* DO THIS:
Carry on the biography of Max Czollek from the point where it stops.

* SOURCE:
* BEGIN *
Max Czollek (born 6 May 1987 in East Berlin) is a German lyric-poet, writer and stage performer. He is a member of the "G13" authors' collective.

Life 
Max Czollek attended the Jewish Upper School  in Berlin, passing his school finals () in 2006. During his time at school he took a year abroad in Texas. Between 2007 and 2012 he studied political sciences at Berlin. Then, from 2012 to 2016 he worked on his doctorate at the Center for Research on Antisemitism (TU Berlin) and at Birkbeck, University of London. He was supported with a stipend from the Ernst Ludwig Ehrlich Scholarship Fund. Since 2016 he has been a member of the producers' collective "Jalta – Positionen zur jüdischen Gegenwart" ("Yalta - Positions on the Jewish Present").

Czollek has been part of the lyric-poetry collective G13 since 2009. In 2013 he initiated the international "Babelsprech" lyric-poetry project, in order to network a young German language "lyric scene".
* END *
* DATA EXCERPT:
* BEGIN *
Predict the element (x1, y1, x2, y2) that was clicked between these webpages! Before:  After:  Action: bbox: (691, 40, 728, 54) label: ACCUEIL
* END *
* EXPECTED OUTPUT:
Since 2014 he has teamed up with the novelist Deniz Utlu to organize the literature series "Gegenwartsbewältigung" at the Maxim Gorki Theater (Studio Я). Together with "Sasha"/"Саша" Marianna Salzmann he was co-instigator of the "Disintegration Congress" (2016) on contemporary Jewish thinking and of the "Radical Jewish Arts Days" ("Radikale Jüdische Kulturtage" 2017). During 2016/2017 he was co-leader with Esra Kücük of the Maxim Gorki Theater's "Young Berlin Council" project.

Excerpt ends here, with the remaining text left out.